Document section START

Monday, January 2, 2012

Max: A WWII Project

In addition to the numerous projects I have demanded to myself that I finish this year, and am using the winter to stay cooped up and begin such projects, I have yet another project I have begun. It has to do with well, I guess it could do with writing, I can track my progress here on my blog, but it involves WWII memorabilia and research.





This project will in fact require much research, something I'm good at, and might take a while thought to complete, with all my other pending projects. However, if you have an interest in WWII history and such, you might want to keep up with my posts as I go, because I hope that what I find will be well worth our journey. Also, any contributions you can make, cool readers, to my research, would be most appreciated.

So, let me give you a bit of a story and onto the project.

My father had this friend, named Max. Max was older than my father, by about 20 years I'd say. Max was like my second grandfather. He was a very intriguing man. He was a locksmith for a number of years up in Cleveland, loved to gamble, and had a passion for taking care of needy children and families. He taught me how to play dirty pool and even when I was younger, he'd tell me stories about his childhood and life and I'd listen like you wouldn't believe. My father loved him like he was his own dad.

During WWII, Max served in the Army Air Corps and from what my father could tell me, he served for many years actually, retiring. That's when he ended up in Cleveland and became a locksmith until he made his way down to the Dayton area. My father doesn't know much about Max's military life, he only recalls conversations from the past in snippets.

Document section END

(Exercise aim): In the blog post about Max, what branch of the military did Max serve in during WWII?

Dataset records START

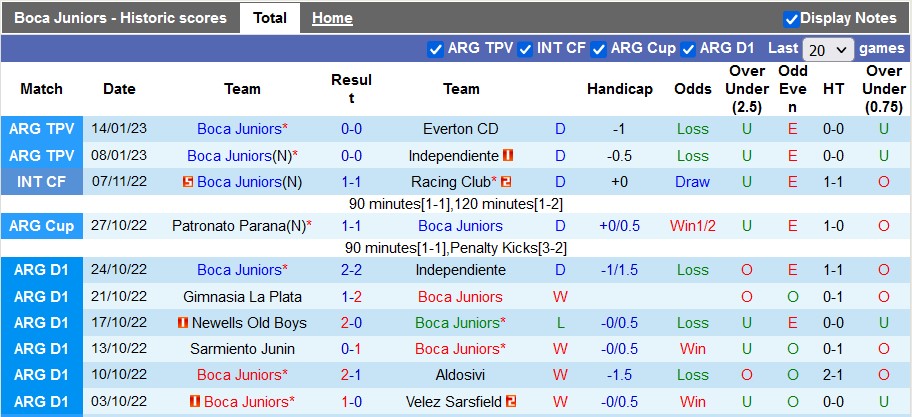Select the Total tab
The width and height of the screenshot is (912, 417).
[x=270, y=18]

Dataset records END
Dataset records START

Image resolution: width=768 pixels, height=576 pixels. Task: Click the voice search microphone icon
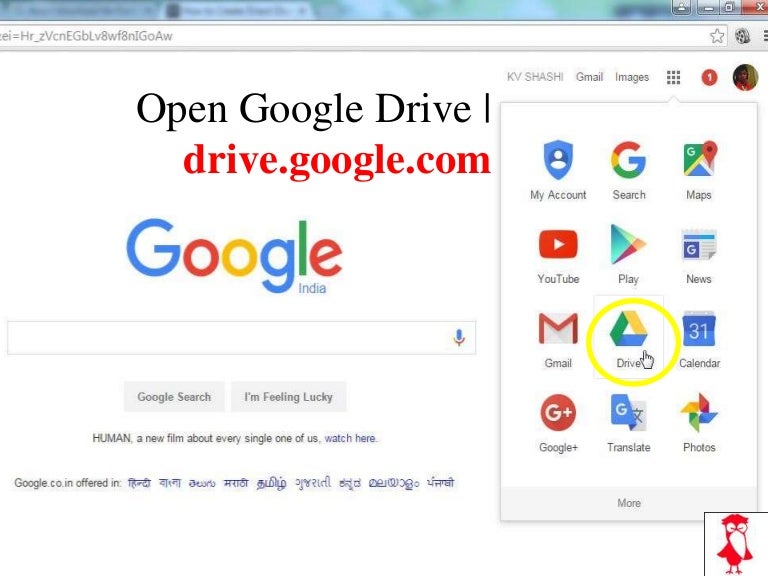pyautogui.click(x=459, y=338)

Dataset records END
Dataset records START

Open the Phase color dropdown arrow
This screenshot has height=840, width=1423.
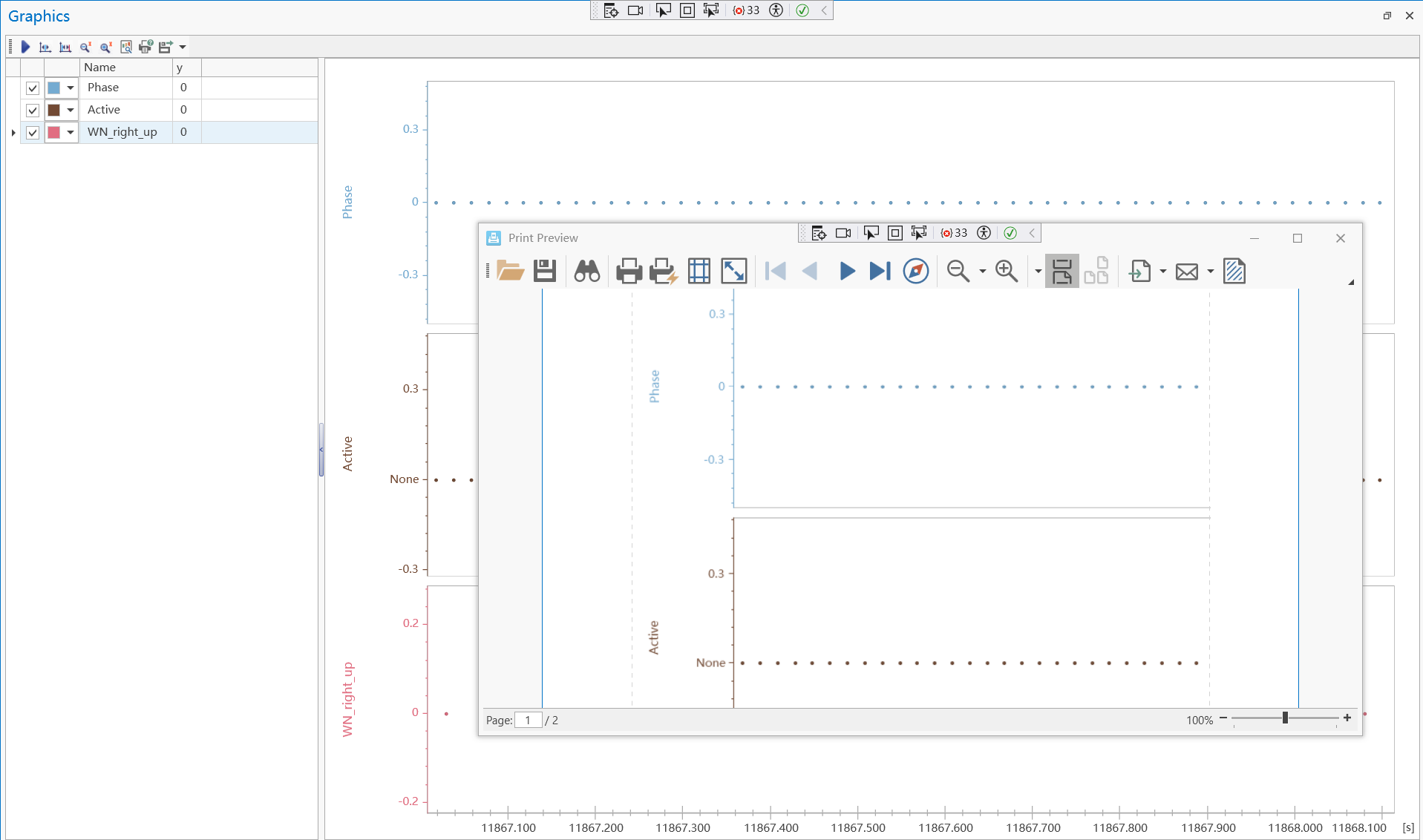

Dataset records END

(Response to this task): The Army Air Corps.